VERNAL — Utah is home to an estimated 55 percent of the country's tar sands deposits that are concentrated in eight major areas suspected to hold more than 32 billion barrels of oil, the Department of Energy says.
The Bureau of Land Management is now proposing to make 26,402 tracts of that land at Asphalt Ridge outside of Vernal available for potential development. An environmental analysis has been prepared by the federal agency and is under review until June 13.
Comments may be mailed to the BLM Vernal Field Office, 170 S. 500 East, Vernal, Utah 84078 or emailed to BLM_UT_Vernal_Comments@blm.gov.

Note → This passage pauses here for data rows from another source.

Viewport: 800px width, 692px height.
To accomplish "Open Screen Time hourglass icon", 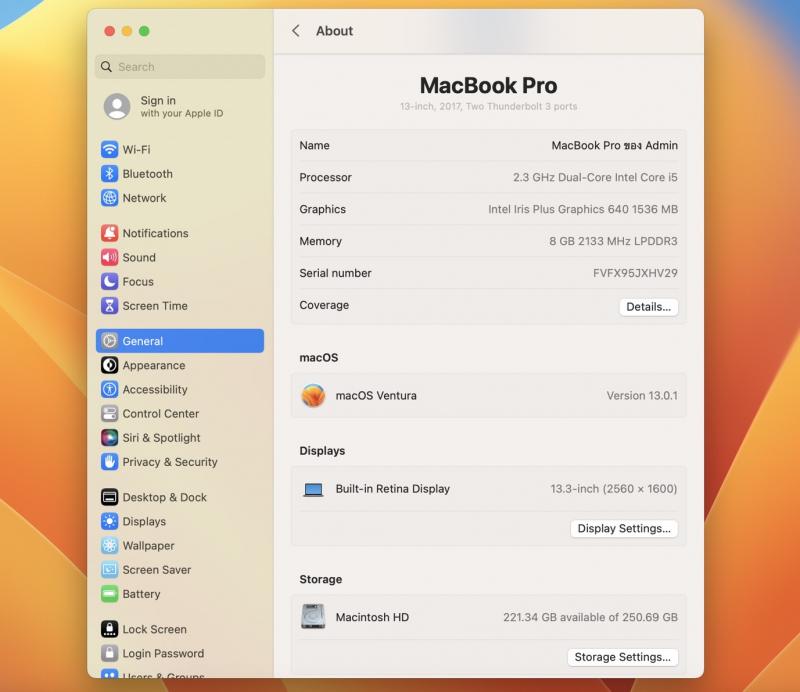I will point(110,306).
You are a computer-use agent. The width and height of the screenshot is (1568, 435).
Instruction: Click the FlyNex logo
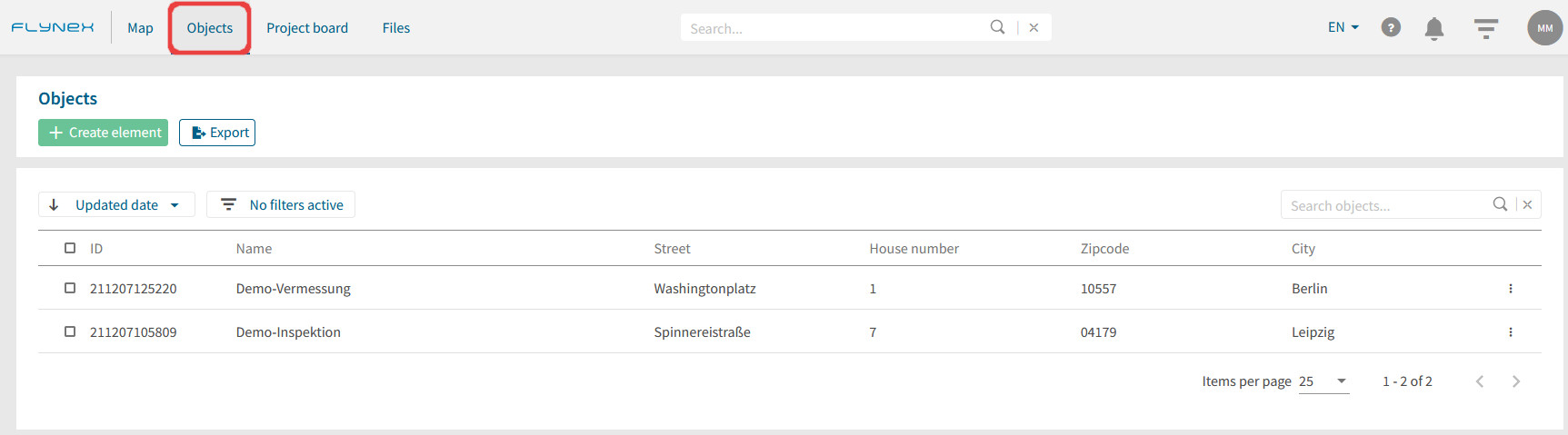point(53,27)
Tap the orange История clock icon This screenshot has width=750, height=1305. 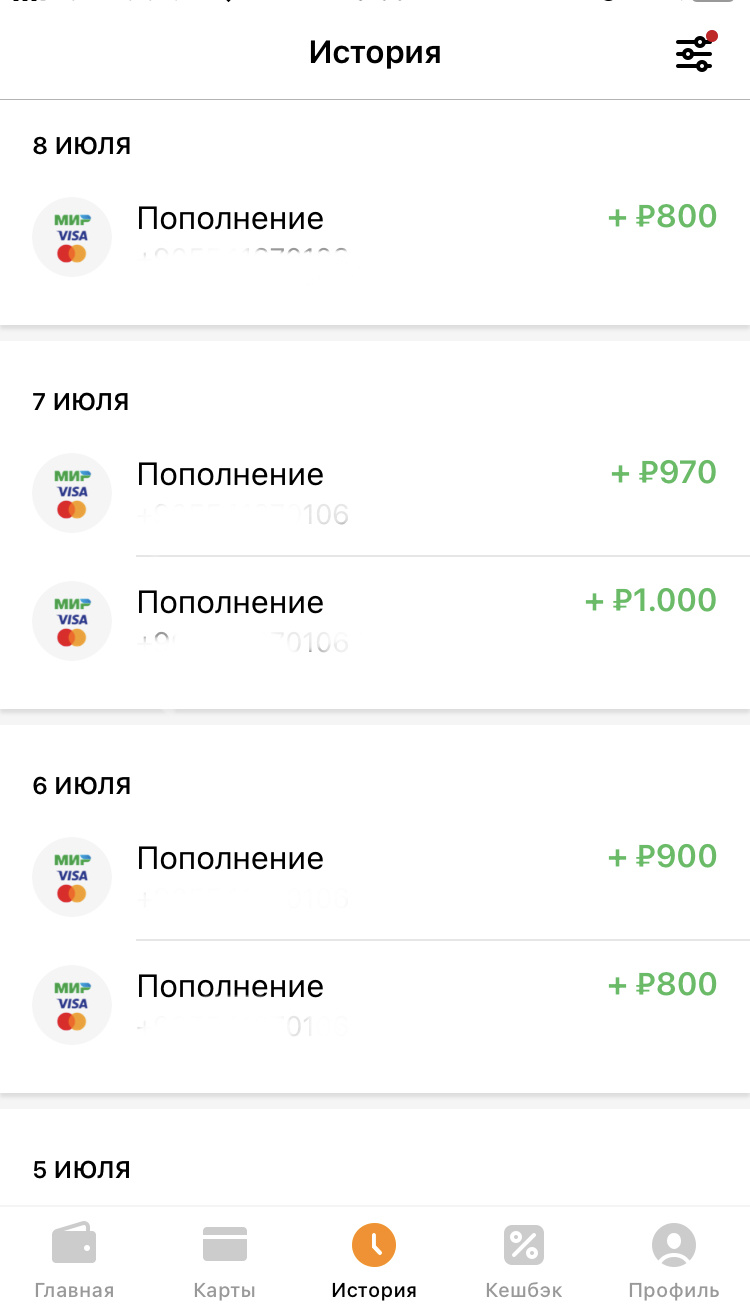click(374, 1245)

A Canadian company MCW Energy, has already conducted test drilling at Asphalt Ridge under permits it obtained last year and hopes to expand its operation.
The tracts of land proposed for leasing are directly south of an existing tar sands strip mine and processing plant located on private land and adjacent to more than 16,000 acres of existing leases issued by the Utah School and Institutional Trust Lands Administration.
In its details of the project, the BLM noted that there had been a 2009 lawsuit filed against the agency over its decision to lease acreage for four oil and tar sands projects. A settlement agreement reached two years ago specifically allowed the Asphalt Ridge project to be leased. Obtaining the leases does not mean any tar sands mining will take place because a separate review will be required in the federal permitting process.
In the case of MCW Energy, the company already hired Cedar City-based environmental consultants to conduct an analysis of impacts and its test site that include protection of water and air resources.
Winter-time ozone is a problem that plagues that Uintah Basin and isn't uncommon in other oil and gas producing regions such as areas of Wyoming. The BLM said it will require pollution controls be instituted once the successful bidding company submits its site specific development plans.
Other impacts that would have to be addressed include possible disturbance of golden eagle nesting sites and sage grouse populations, including one active breeding site called a lek.
The project will be developed in two stages, the first of which is a 540-acre strip mine and then an underground mine once those resources are exhausted.
In April, the U.S. Department of Energy announced that a project it funded resulted in the development of new technology by a Salt Lake City company, Ceramatec, that should make processing costs more economically feasible.
The technology, the agency said, has the potential to unlock the vast tar sands deposits in the Green River Formation.
The U.S Department of Energy said there are nearly a billion barrels of oil contained at Asphalt Ridge.
Paul Davey, a spokesman with MCW Enterprises, said the company anticipates being able to start production near the end of July, with a modest startup target of 250 barrels of oil a day.
He said an attractive component of MCW's extraction techniques is that they don't require the use of water — which has given rise to concern and criticism by opponents, especially in the arid West.
"It's an evironmentally conscious method. We don't use water like other companies that are drilling deep in the aquifers and churning up all kinds of unhappiness," Davey said.